You can define default_chain_type(::MySampler) = Chains, can't you?
But that's not enough. For example, in the above example, bundle_samples
does stuff like transforming the variables back to the constrained space, extract statistics and putting that in a format that is compatible with Chains
, etc. For this you then need to overload bundle_samples
, right?
transforming the variables back to the constrained space
Maybe a side remark but should that really be done in bundle_samples
? Such transformations mean also that the iterator and transducer interface are inconsistent with sample
.
I think if the samples are a collection of draws, then bundle_samples
should merely add additional metadata and convert it to the desired output type. And the latter I think we should remove; and maybe we could just return (samples, metadata)
or (; samples, metadata)
by default.
If the chains packages implement constructors based on these return types, users could use
sample(model, sampler, N; ....) |> Chains
or
Chains(sample(model, sampler, N; ...))
Maybe a side remark but should that really be done in bundle_samples? Such transformations mean also that the iterator and transducer interface are inconsistent with sample.
I agree that it's not desirable, but it does have the advantage that it defers transforming the variables back to the constrained space just before you pass it to the user, i.e. AdvancedHMC doesn't have to worry about the transformations at all.
And the latter I think we should remove; and maybe we could just return (samples, metadata) or (; samples, metadata) by default.

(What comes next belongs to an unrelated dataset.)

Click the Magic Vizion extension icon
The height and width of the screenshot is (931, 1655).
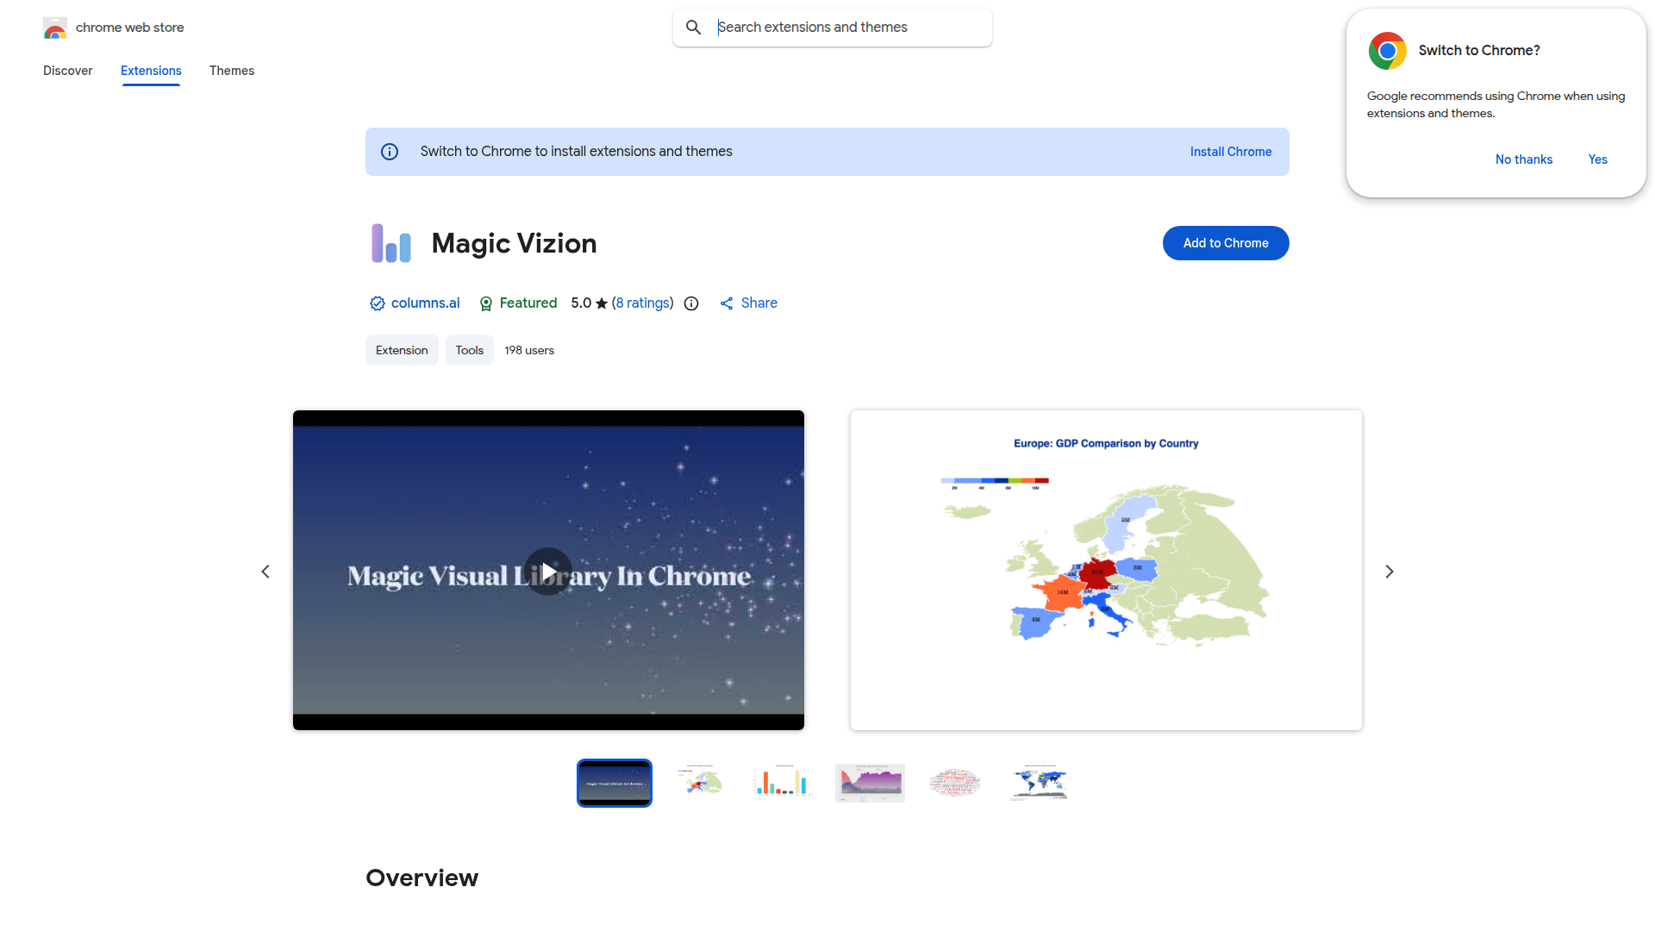pyautogui.click(x=390, y=243)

Okay, then I'm with you on what you mean:) I also like the "manual" part of piping the result to Chains
or something, but I don't like the idea of the end-user of Turing, which is suppposed to be somewhat accessible for someone with minimal programmming experience, to have to go through this manual construction. For everywhere else, I very much agree that manual specification would be nice as it would allow us to clean up this process significantly.